(Record extracts):

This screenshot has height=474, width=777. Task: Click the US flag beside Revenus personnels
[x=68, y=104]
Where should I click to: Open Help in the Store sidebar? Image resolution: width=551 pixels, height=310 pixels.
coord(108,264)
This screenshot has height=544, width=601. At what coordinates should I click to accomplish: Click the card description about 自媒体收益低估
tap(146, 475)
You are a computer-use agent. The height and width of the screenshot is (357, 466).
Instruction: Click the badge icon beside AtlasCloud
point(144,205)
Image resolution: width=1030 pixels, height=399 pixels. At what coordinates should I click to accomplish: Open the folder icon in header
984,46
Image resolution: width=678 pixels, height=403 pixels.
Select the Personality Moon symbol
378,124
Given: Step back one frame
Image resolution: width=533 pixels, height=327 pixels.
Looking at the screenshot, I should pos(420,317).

...

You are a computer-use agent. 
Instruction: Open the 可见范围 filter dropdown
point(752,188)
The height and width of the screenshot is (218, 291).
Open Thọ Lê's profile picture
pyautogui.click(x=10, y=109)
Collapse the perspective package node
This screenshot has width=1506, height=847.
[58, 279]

--

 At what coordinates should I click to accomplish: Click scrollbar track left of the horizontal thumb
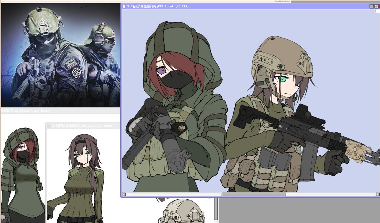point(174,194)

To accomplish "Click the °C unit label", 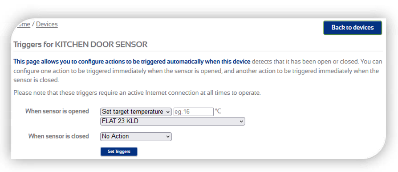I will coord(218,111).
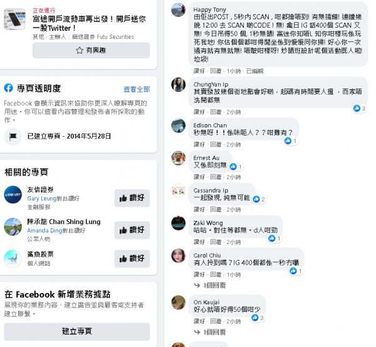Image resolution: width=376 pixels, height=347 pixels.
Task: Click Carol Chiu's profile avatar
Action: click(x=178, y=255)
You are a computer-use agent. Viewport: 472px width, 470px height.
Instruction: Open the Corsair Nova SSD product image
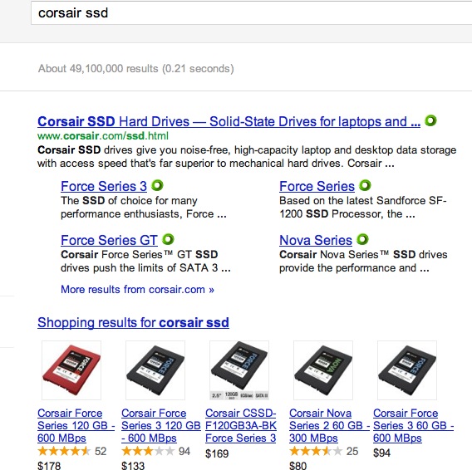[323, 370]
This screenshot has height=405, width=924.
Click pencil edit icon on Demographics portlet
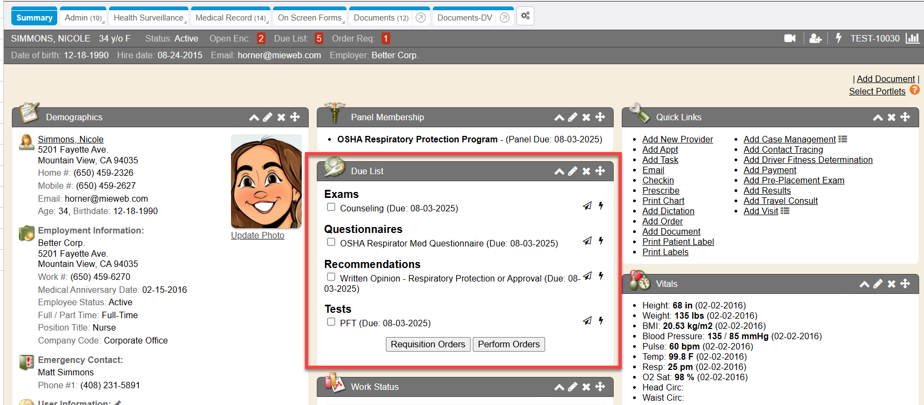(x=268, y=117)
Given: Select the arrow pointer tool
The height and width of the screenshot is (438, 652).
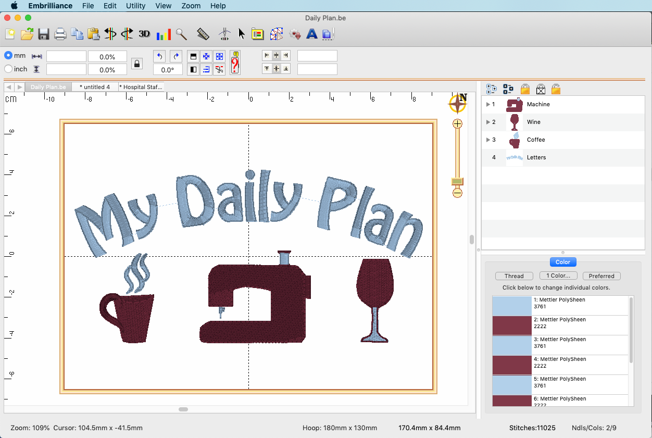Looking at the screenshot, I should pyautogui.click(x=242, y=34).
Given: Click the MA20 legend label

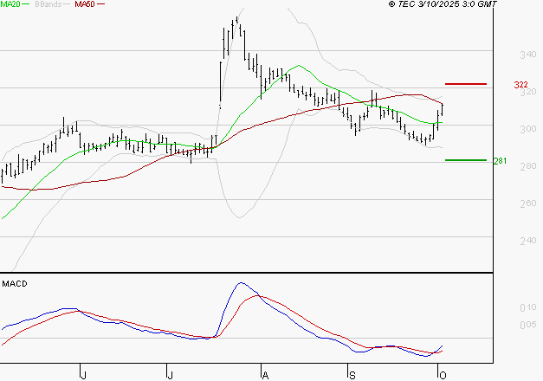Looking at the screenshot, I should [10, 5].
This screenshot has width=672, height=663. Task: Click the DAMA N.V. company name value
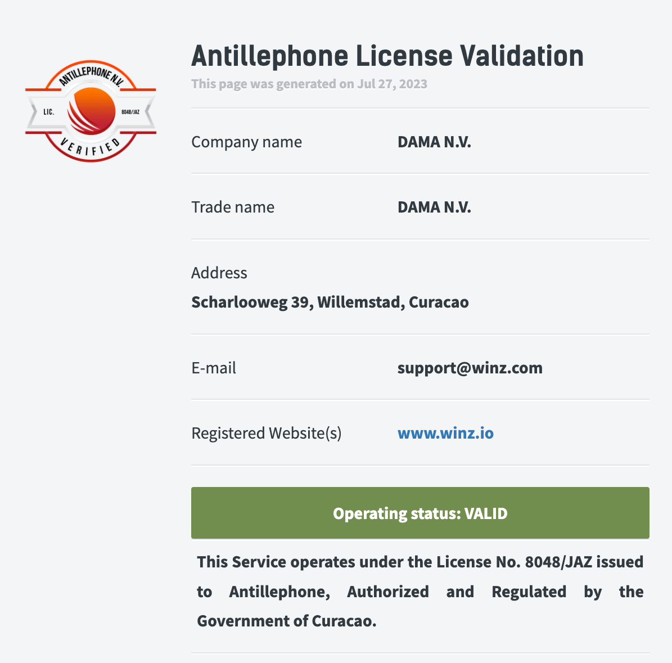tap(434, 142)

(The problem): Copy out the rows from the line with "This screenshot has height=474, width=777." up to and including the line with "Looking at the screenshot, I should pos(420,317).", substituting "Display resolution" for every "Image resolution" and keeping everything else the same.

(Response to the task):
This screenshot has height=474, width=777. Task: Click the US flag beside Revenus personnels
[x=68, y=104]
Where should I click to: Open Help in the Store sidebar? Display resolution: width=551 pixels, height=310 pixels.
coord(108,264)
This screenshot has height=544, width=601. At what coordinates should I click to accomplish: Click the card description about 自媒体收益低估
tap(146, 475)
You are a computer-use agent. The height and width of the screenshot is (357, 466).
Instruction: Click the badge icon beside AtlasCloud
point(144,205)
Display resolution: width=1030 pixels, height=399 pixels. At what coordinates should I click to accomplish: Open the folder icon in header
984,46
Display resolution: width=678 pixels, height=403 pixels.
Select the Personality Moon symbol
378,124
Given: Step back one frame
Display resolution: width=533 pixels, height=327 pixels.
Looking at the screenshot, I should pos(420,317).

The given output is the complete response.